What 3D printing and CNC has accomplished is to make the link between information and firearms much more direct. With ITAR getting involved in trying to stop the spread of the plans, it’s hard to argue we aren’t in a world where guns and information aren’t roughly the same thing. It’s readily apparent in human history that information control is perhaps one of the greatest follies practiced by rulers and governments, and that’s now what gun control essentially is becoming.

15 Responses to “Just like the Encryption Fights”

  1. Gene Hoffman says:

    Beat ITAR once. Time to do it again.

    -Gene

  2. jbiros says:

    Isn’t it a censorship issue? The plans being out there are just info protected by the 1st Amendment.
    Even the manufacturing should be ok as long as its for yourself, and will never be transferred or sold…just like those 80% lowers that you buy and complete.
    Until you actually use the plan or program to manufacture its just info, like in a book.

    It sure is an interesting subject though…

    • Archer says:

      When it comes right down to it, I agree with you. Restricting information, in and of itself, in anathema to liberty. It’s the same as not allowing online Bibles, Torahs, or Qu’rans.

      That said, part of the issue is that the 3-D printer plans – which are quite literally technical data on firearms, and probably covered by ITAR – were posted freely on the Internet, and were downloaded a couple hundred thousand times by Internet users in other countries. It is now, no doubt, copied and hosted on foreign, internationally-available servers. The signal cannot be stopped, any more than a bell can be un-rung, but I fear the minds behind Defense Distributed will pay dearly for this. The current administration has not shown itself to be reasonable, rational, or lenient (retaliating against F&F and Benghazi whistleblowers, REALLY!?); I believe it will spare no expense in making an example out of DefDist and everyone involved.

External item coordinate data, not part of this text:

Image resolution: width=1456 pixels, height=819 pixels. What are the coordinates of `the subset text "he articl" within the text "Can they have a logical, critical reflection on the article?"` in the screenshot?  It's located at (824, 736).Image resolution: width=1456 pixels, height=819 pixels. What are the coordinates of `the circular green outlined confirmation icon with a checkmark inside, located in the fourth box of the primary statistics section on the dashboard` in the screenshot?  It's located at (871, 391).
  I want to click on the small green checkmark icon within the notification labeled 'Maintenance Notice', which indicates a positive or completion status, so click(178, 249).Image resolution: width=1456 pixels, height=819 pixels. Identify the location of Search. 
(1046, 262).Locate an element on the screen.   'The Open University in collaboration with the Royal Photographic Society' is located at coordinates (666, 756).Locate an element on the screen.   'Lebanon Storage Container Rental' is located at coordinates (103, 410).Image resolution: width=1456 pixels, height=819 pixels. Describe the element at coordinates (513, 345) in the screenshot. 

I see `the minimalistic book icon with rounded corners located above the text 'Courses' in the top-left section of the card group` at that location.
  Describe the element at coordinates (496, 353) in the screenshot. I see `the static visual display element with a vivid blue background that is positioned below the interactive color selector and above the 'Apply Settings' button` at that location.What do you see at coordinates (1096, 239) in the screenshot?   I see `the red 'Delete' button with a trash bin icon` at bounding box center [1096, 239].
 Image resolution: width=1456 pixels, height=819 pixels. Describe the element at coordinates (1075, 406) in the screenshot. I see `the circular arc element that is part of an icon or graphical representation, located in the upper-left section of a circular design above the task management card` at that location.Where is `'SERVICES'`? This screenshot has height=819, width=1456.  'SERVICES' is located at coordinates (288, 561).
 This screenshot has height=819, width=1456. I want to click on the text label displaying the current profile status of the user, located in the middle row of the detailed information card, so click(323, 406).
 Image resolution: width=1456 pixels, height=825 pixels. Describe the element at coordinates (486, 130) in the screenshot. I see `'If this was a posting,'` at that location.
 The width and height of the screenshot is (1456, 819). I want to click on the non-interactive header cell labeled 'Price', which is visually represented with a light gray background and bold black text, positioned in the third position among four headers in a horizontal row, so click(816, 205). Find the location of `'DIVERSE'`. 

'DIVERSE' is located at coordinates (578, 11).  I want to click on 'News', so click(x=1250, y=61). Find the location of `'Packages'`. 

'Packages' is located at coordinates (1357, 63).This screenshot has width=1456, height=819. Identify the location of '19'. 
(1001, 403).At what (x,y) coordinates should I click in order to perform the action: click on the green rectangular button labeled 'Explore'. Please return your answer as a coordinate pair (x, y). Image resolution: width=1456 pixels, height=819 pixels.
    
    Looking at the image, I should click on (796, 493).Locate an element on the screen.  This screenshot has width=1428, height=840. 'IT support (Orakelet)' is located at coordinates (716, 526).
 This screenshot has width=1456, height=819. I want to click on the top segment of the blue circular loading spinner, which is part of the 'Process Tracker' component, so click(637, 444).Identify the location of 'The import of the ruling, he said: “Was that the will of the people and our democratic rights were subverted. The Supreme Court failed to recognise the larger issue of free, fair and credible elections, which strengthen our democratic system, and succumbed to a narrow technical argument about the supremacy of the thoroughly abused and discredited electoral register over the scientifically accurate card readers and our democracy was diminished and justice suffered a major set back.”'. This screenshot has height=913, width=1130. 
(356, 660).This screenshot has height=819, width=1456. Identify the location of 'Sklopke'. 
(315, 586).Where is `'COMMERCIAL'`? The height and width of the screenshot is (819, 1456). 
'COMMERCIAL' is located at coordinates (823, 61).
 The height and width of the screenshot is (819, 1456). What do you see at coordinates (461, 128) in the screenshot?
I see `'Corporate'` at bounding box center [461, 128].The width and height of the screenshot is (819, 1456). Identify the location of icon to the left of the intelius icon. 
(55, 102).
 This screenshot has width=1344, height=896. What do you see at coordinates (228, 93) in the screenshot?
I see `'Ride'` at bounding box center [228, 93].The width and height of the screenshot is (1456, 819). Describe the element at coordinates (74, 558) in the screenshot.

  3. The founders were wise to put the 1st & 2nd right next to each other.

  4. Ish says:

    You can’t stop the signal.

  5. The Jack says:

    ITAR. Yeah…. I should have seen this happening.

    ITAR already considers a blueprint of widget type 43 to be just as export controled as an actual widget type 43. The question is enforcement, though I suppose the feds will get some scalps from DefDib and call Mission Accomplished.

    So from that perspective the First and Second are already linked.

    And yeah it is just like the perl RSA munitions thing.

    Ironic that fear of “scry furiners” is how this is being pushed.

  6. JC_VA says:

    Hope he’s got a kickass lawyer available, and if not, those left coasters who go on about “information wants to be free” and “down with censorship” should start ponying up some cash for his defense.

    Hopefully ITAR will be pwned like they were over PGP.

  7. The Jack says:

    So… will the feds go after this guy for violating ITAR?

    http://imgur.com/a/eR3Tc

  8. Andy says:

    540 seeders of defcad mega pack torrent on Pirate Bay.

    State Department be too late.

  9. Brad says:

    Gosh, the State Department sure leaped into action over the new toy from Defense Distributed, didn’t they? Contrast that with their lack of interest over ITAR violations by the ATF in operation Fast and Furious. I guess imaginary guns are a greater threat than real guns.

  10. ctd says:

    Yup, I have _that_ t-shirt. RSA in a few lines of PERL, complete with barcode form. Even had to get a “I won’t export this” note notarized.

    Awright, now then…how do I cram a 2MB file onto a t-shirt today?

    • Kristophr says:

      CTD:

      Just use the cad file to make a blue print, and put the blue print on a t-shirt.

      All a CAD file is is a digital blueprint.

      • Sebastian says:

        Except then it goes from being information to being art.

        • Andy says:

          Reminds me of the DeCSS fight and the t-shirts that came out of that. Different legal context, but same idea in that information can’t be retracted once released.